3 questions to ask in a digital twin testing scenario

Is your team prepared to capture the right data so that your digital twin testing is accurate and effective? Here's what experts say about proper test approaches.

Digital twins are a popular way to model and test physical things, such as cars, factories and buildings, as well as unfixed entities, like business processes, supply chains and even city infrastructure. Teresa Tung, cloud-first chief technologist at Accenture, describes digital twins as a way for organizations to "transform physical product development in the same way software product development evolved from Waterfall to Agile."

The key difference between the traditional modeling workflows used for testing and the digital twin approach is that the latter runs on continuous updates received from real-world data. Systems designed to support digital twins typically come with a set of semantic schemas that help connect the dots between different views of both simulated and real-world components.

These types of schemas can help electrical, mechanical and other types of engineering teams explore design and performance tradeoffs through a single view rather than transferring data between separate tools and dashboards. But the digital twin approach is not foolproof, and organizations that want to implement it effectively need to ask themselves three important questions revolving around data integrity, business context and the accuracy of existing testing procedures.

Can the twin be trusted?

Bryan Kirschner, vice president of strategy at data management provider DataStax, recommended QA teams pay special attention to how the state of the real world and the digital twin might diverge. Testing teams need to test scenarios that define the range of conditions under which the twin can be trusted as an authoritative source of truth.

"The objective of testing shifts from: 'How well does this system work?' to 'Can it be trusted as an authoritative source of truth?'" Kirschner said, stressing the importance of identifying any specific scenarios where it's possible that data from the twin may not be an accurate representation of real-world conditions. To accomplish this, QA teams need to ensure that the underlying design of digital twins aligns with an organization's currently existing testing workflows.

For example, Jim Christian, chief product and technology officer at mCloud Technologies, said the company is using a digital twin approach to model and simulate high-volume data processing systems to test operational performance in real time. To accomplish this, the digital twins are designed using a modular architecture so that pieces can be tested both individually and collectively, enabling them to keep closer track of data integrity.
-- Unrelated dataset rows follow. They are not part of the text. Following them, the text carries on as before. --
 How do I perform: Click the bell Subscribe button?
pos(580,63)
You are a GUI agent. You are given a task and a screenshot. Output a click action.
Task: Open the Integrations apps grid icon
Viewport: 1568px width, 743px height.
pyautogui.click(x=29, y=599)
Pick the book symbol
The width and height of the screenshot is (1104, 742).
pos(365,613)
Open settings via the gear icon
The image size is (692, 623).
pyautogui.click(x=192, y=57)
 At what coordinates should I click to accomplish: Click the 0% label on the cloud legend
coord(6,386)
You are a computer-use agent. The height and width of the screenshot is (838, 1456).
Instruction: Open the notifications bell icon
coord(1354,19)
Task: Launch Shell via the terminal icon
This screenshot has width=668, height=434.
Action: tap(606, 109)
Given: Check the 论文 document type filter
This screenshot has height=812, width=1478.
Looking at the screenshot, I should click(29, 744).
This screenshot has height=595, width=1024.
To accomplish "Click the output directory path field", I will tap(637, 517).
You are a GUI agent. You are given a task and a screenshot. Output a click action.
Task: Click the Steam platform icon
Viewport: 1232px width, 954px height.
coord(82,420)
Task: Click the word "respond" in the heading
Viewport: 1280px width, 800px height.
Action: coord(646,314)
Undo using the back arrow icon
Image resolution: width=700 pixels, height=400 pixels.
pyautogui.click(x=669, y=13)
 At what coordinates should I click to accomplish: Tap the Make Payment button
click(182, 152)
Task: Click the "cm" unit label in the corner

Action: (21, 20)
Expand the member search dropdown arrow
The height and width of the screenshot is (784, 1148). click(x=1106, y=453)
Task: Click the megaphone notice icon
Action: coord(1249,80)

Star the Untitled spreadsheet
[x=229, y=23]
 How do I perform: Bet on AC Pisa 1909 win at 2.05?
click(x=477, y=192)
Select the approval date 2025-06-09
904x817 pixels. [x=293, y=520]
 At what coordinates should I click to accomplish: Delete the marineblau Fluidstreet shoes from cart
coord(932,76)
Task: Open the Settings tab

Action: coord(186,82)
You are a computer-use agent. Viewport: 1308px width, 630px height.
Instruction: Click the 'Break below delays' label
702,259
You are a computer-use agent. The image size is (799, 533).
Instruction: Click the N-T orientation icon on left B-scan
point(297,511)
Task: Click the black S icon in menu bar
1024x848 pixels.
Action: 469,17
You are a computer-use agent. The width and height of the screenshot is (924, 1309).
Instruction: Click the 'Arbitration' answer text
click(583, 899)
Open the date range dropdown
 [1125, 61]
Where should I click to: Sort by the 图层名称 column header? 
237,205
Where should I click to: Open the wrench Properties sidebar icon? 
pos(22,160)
3 elements of a digital twin

Is the context clear?

According to Siva Anna, senior director of enterprise QA at digital services provider Apexon, it's important to carefully consider which data points QA teams collect from real-world sources for use with digital twins. A successful digital twin implementation depends on capturing specific, vital parameters that eventually help calibrate performance and design improvements. Testing teams should keep in mind that the various sensors that feed data to digital twin systems may likely span multiple data formats and quality levels that need to be consolidated neatly into a single view.

Testing teams should also work with developers to understand the context, which is expressed through use cases, said Puneet Saxena, vice president of supply chain planning at Blue Yonder. For instance, integrated demand and supply planning for manufacturers uses a digital twin to represent a physical supply chain in a detailed software model that represents both physical things, such as warehouse items, geographic locations or automated machines, and abstract entities, such as bills of materials, cycle time averages and production rate goals.

"The more realistic the representation of physical reality in the software domain, the better the outcome," Saxena said. For instance, a digital twin of a supply chain might help organizations determine realistic production benchmarks for a specific manufacturing facility based on predictions of what that facility should be able to produce given existing demand, availability of raw materials, work-in-process schedules or other factors related to production capabilities.

Is testing comprehensive and accurate?

Scott Buchholz, emerging technology research director at Deloitte Consulting, believes QA teams should also design digital twin tests for new control systems that compare results across expected behavior and failure modes for the real thing and digital twin when used with the control software.

QA teams need to troubleshoot deviations between simulated and real-world behavior; these can indicate a failure in the twin, the software or both. The number, nature and complexity of the tests vary depending on the criticality of the system. A software control system for an autonomous train, for instance, likely carries much more direct liability than the software that controls a residential thermostat system. Ultimately, tests should ensure that the end results mirror the expected results within predefined tolerance levels -- and Buchholz believes that these tests should take specific priority over others.

In some ways, implementing a digital twin resembles the introduction of test-driven development (TDD), where software teams create automated test suites before code-writing procedures even begin. In TDD, defects can arise in both the test cases and in the software. Based on the complexity of the automated tests and the team size, they may be debugged and maintained by a QA team, core development team or other dedicated application maintenance team, depending on the sophistication and underlying technology of the digital twin itself.